If you’re ever in the vicinity of the southwest corner of Ontario or happen to be in Michigan, then I’d definitely recommend checking out a Lugnuts game. Combining it with another event in the area like a Nascar race or Tigers game, then it makes it totally worth the trip.

For those adventurous Blue Jays fans that plan on seeing all the minor league affiliates, Lansing is a must-visit. Although the talent level at single A is very raw, there is a real sense of a grassroots level of appreciation for the game.
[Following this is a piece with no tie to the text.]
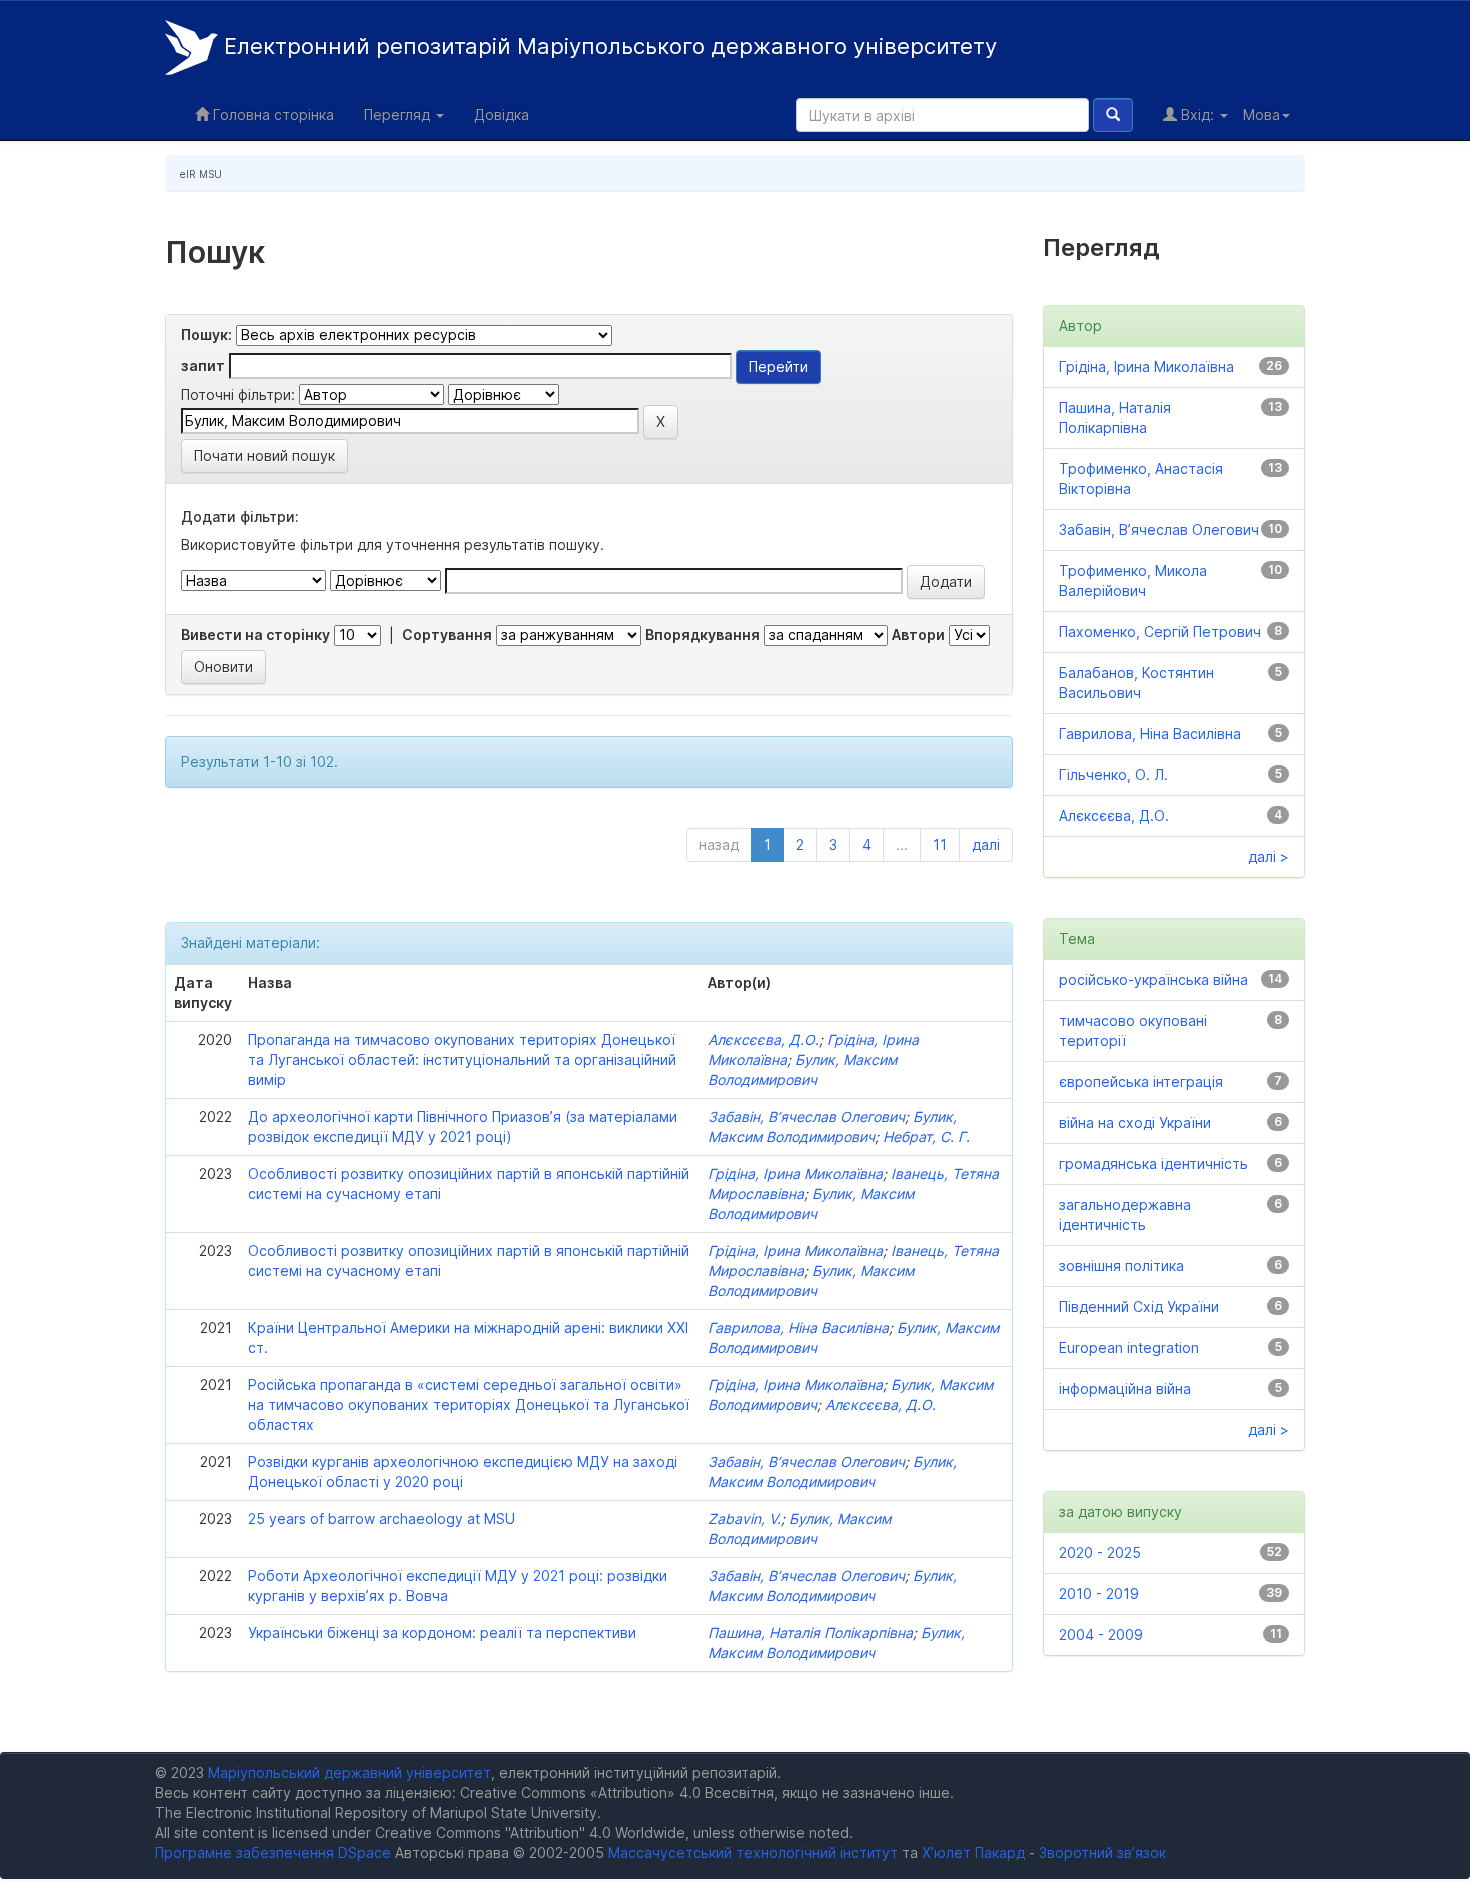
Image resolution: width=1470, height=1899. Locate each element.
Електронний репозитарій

If you’re bringing kids to the ballpark, they’ll surely have a blast as there’s no shortage of things for them to do. The food and drink choices are excellent, and just the overall atmosphere of the ballpark is warm and friendly.

And who knows, you might just catch a glimpse of one of the Blue Jays hot young prospects in action like Roberto Osuna or Daniel Norris.

Ian Hunter

Ian has been writing about the Toronto Blue Jays since 2007. He enjoyed the tail-end of the Roy Halladay era and vividly remembers the Alex Rodriguez "mine" incident. He'll also retell the story of Game 5 of the 2015 ALDS to his kids for the next 20 years.

2 thoughts on “The Lansing Lugnuts Experience at Cooley Law Stadium

  • June 18, 2013 at 8:27 pm

    Great stuff! Last year my girlfriend and I went to A White Sox game to see the Jays play but decided to stop in Lansing to see Sanchez start for them. Great game (it was hotter than hell though, in early July) but a super fun night! They had 4th of July week fireworks that night too.

    • June 19, 2013 at 4:52 am

      Yeah, the fireworks were excellent. And they started them within minutes of the game being over, great so that families didn't have to wait around too long.